EXTRACTED TEXT START

Role of Sb on the vertical-alignment of type-II strain-coupled InAs/GaAsSb multi quantum dots structures

Highlights

• Phenomena in high-density MQD InAs/GaAsSb with fine GaAs spacers.

• GaAsSb capping allow QDs coupling.

• QDs coupling affect the Sb distribution.

• Strong Sb accumulation on QDs apex, forming a collar.

• The Sb inhibit the formation of agglomerations.

Abstract

The implementation of GaAs_0.8Sb_0.2 as CL to obtain type-II strain-coupled InAs MQD structures has been examined and compared to similar structures without Sb or without strain coupling. First, it has been demonstrated that capping with GaAsSb prevents the formation of In-rich agglomerations that hampered the QD formation as it has been observed in the sample without Sb. Instead, it promotes the vertical alignment (VA) of almost all QDs with a high density of QD columns. Second, there is a preferential Sb accumulation over the dots together with an undulation of the growth front, contrary to the observed in the uncoupled structure. In case of a deficient covering of GaAsSb, as occurs for giant QDs, In-rich agglomerations may develop. Each VAQD column consists of a sequence of alternating quantum blocks of pyramid-shaped In(Ga)As separated by GaAsSb blocks that rest over them. These Sb-rich blocks are not homogeneous accumulating around the pyramidal apex like a collar. Between the columns, there is an impoverishment of In and Sb compared to the uncoupled sample. These columns can behave as self-aligned nanowires with type II band alignment between self-assembled InAs and GaAsSb quantum blocks that opens new opportunities for novel devices.

EXTRACTED TEXT END
SOURCE MATERIAL START

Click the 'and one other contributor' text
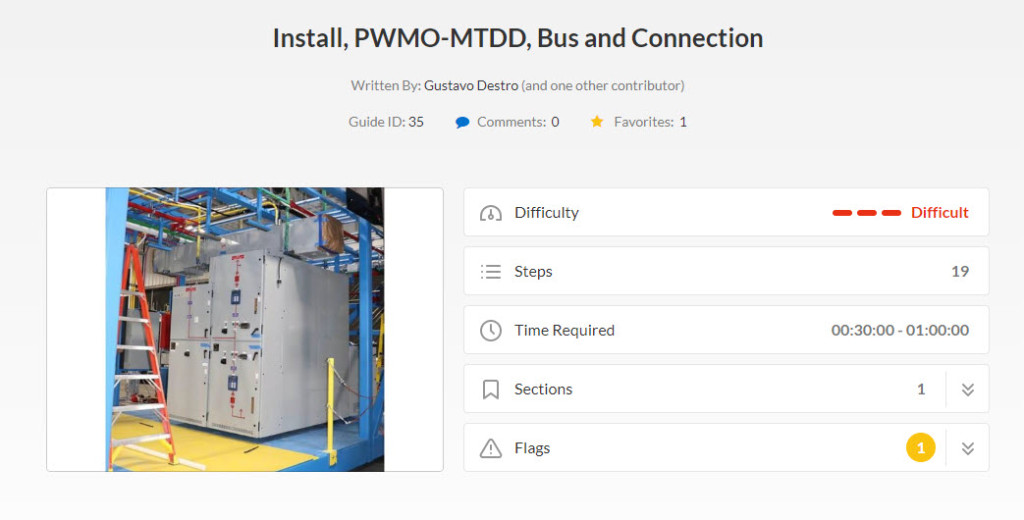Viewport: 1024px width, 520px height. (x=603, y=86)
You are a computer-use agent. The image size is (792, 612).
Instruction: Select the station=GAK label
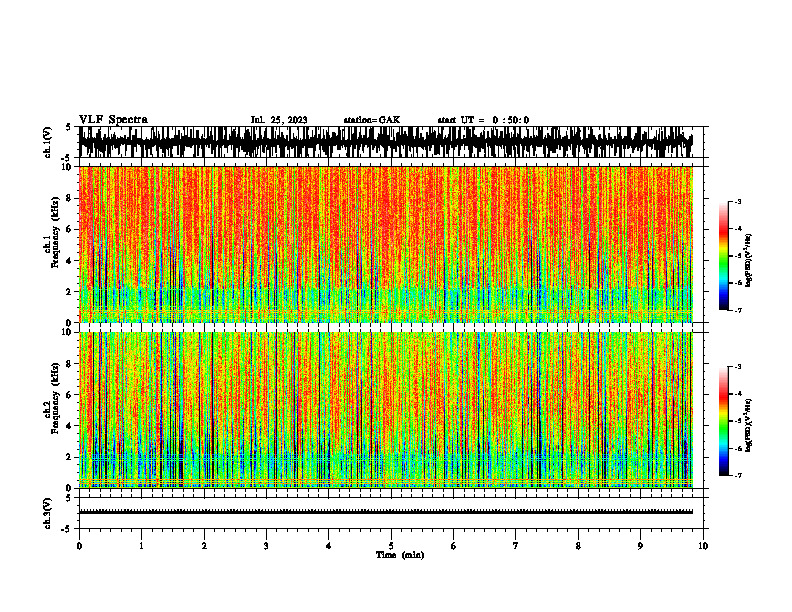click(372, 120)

SOURCE MATERIAL END
SOURCE MATERIAL START

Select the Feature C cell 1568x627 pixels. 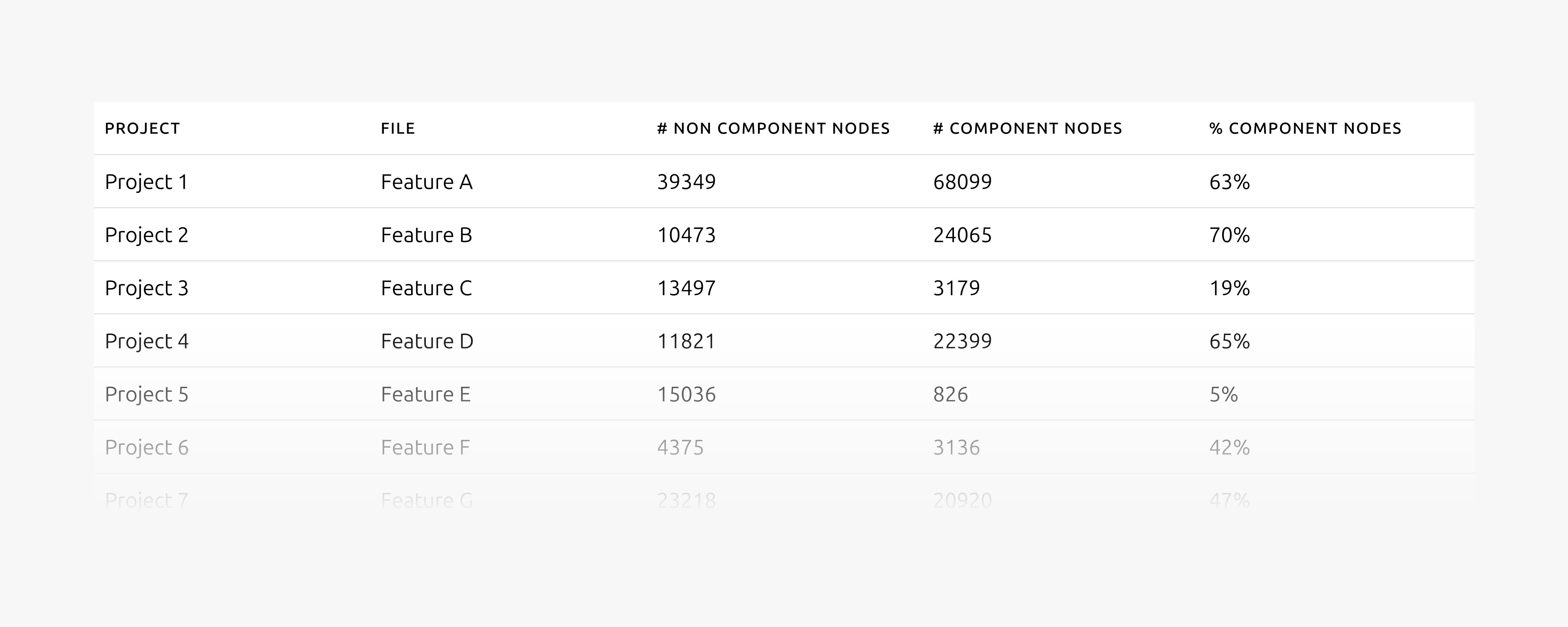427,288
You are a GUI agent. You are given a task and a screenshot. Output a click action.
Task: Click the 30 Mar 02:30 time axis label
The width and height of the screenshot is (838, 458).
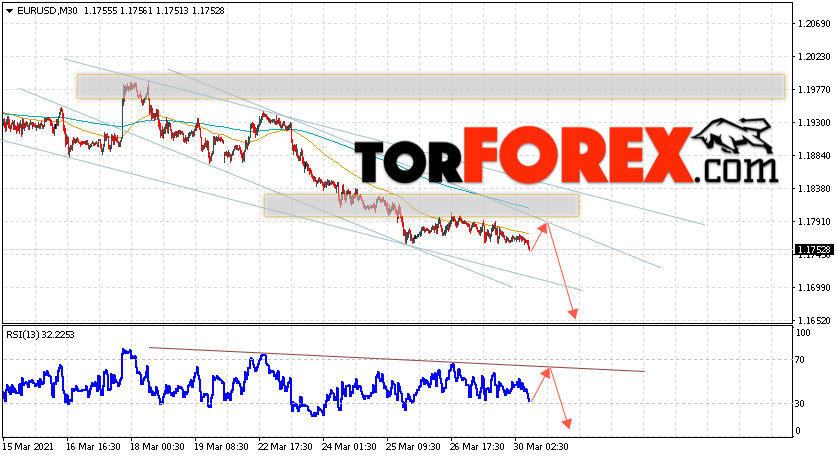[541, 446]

SOURCE MATERIAL END

● PROBLEM SET
• 1. Please return the part of the quantum dot text above from "Role of Sb on" up to and including "the Sb distribution.".
• 2. According to the quantum dot text above, what shape do the Sb-rich blocks take as they accumulate around the pyramidal apex?
• 3. Decide whether each statement agrees with the quantum dot text above. Give yes or no for each, with the deciding words quoted from the text.
(a) Between the columns, In and Sb are enriched compared to the uncoupled sample.
(b) GaAs_0.8Sb_0.2 was used as the CL.
(c) In-rich agglomerations may develop when the GaAsSb covering is deficient, as with giant QDs.

● YOUR WRITTEN ANSWERS
• 1.
Role of Sb on the vertical-alignment of type-II strain-coupled InAs/GaAsSb multi quantum dots structures

Highlights

• Phenomena in high-density MQD InAs/GaAsSb with fine GaAs spacers.

• GaAsSb capping allow QDs coupling.

• QDs coupling affect the Sb distribution.

• 2. A collar.

• 3.
(a) No. "Between the columns, there is an impoverishment of In and Sb compared to the uncoupled sample."
(b) Yes. "The implementation of GaAs_0.8Sb_0.2 as CL"
(c) Yes. "In case of a deficient covering of GaAsSb, as occurs for giant QDs, In-rich agglomerations may develop."